Domanda

I'm working on a java SE (+netty) based system that receives messages of different types from clients, aggregates them and pushes aggregated results into storage.

I need to pre-accumulate messages before aggregation until one of two conditions is met - timeout exceeded or quantity exceeded. Timeouts and quantities are pre-configured for each type and may differ greatly. After that, I aggregate/reduce messages of same type and sender and push result into storage. Aggregation may look like calculating average value among messages. Or it may be much more complex. Post-aggregation in storage is not acceptable in my case.

The task seems easy, but I'm stuck with implementation. Obviously I need to collect messages in some data structure and check timeout and quantity rules on each element. I thought about DelayedQueue<Delayed<List<MyMessages>>> (List<MyMessages> - is an aggregatable list of messages).

DelayedQueue implements timeouts in a great way. But it's not clear, how to check maximum quantities and add new messages in Lists effectively. I don't want to check all Lists on every new message, searching for the right one. And it looks not thread safe to add data to Delayed<List> elements.

What data structures/architecture is suitable for the system I'm trying to create? I guess such problem has a proper academic name and solution, what should I google?

È stato utile?

Soluzione

Ignoring existing data structures that might help here, the problem can fundamentally be solved in two ways: Either the thread(s) accepting messages performs the checks and notifies the aggregation thread, or the aggregation thread needs to poll. The first approach makes the limit check easy, the second approach makes the timeout easy.

I would suggest combining both: Recieving threads keep track of how many items have been accumulated and notifies the aggregating thread if the threshold has been reached, and the aggregating thread keeps track of the time.
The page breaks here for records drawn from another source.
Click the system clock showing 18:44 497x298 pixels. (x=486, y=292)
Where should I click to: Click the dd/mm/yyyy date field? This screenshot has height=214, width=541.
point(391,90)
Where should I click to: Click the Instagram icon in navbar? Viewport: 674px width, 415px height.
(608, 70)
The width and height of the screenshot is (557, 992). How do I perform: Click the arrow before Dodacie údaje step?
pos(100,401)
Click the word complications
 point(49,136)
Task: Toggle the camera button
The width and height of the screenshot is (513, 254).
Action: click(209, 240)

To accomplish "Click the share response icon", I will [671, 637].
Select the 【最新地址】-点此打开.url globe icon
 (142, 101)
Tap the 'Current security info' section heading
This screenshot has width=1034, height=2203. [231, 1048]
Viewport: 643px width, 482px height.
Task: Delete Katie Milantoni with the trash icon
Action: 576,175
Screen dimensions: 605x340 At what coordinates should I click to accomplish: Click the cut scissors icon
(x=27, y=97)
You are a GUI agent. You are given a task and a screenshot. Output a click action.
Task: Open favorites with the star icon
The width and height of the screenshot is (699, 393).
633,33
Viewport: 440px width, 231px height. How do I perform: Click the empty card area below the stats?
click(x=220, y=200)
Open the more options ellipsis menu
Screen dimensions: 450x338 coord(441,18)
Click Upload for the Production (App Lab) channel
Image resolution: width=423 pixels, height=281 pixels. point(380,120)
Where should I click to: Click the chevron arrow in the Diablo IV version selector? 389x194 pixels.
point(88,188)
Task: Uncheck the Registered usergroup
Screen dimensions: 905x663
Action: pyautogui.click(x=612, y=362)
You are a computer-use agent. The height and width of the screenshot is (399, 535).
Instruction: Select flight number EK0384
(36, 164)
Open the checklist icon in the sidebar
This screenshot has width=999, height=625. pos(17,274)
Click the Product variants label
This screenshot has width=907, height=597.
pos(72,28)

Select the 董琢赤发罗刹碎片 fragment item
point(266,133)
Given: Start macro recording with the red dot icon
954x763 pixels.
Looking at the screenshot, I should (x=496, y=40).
You can do this, simplistically, something like this:

final long maxWait = 1000;
final int maxMessages = 10;
final ArrayBlockingQueue<Message> queue;

final Thread aggregator = new Thread()
{
  @Override
  public void run() {
    try {
      ArrayList<Message> messages = new ArrayList<>();
      while ( true ) {
        messages.clear();
        queue.drainTo( messages );

        // Store messages

        this.wait( maxWait );
      }
    }
    catch ( InterruptedException e ) {
      // Handle this..
    }
  }
};

final Thread reciever = new Thread()
{
  @Override
  public void run() {
    Message message; // Get this from network
    queue.put( message );
    if(queue.size() > maxMessages) {
      aggregator.notify();
    }
  }
}

This does not handle your message grouping, but I'm sure you can see how this can be extrapolated to handle multiple queues of different message types. To make the aggregator only consider some specific message type when it's notified, you could use some more elaborate messaging mechanism instead of the wait/notify, for instance have it wait on a queue instead, where receiving threads in turn can put queues as "messages" about queues that need to be aggregated and stored.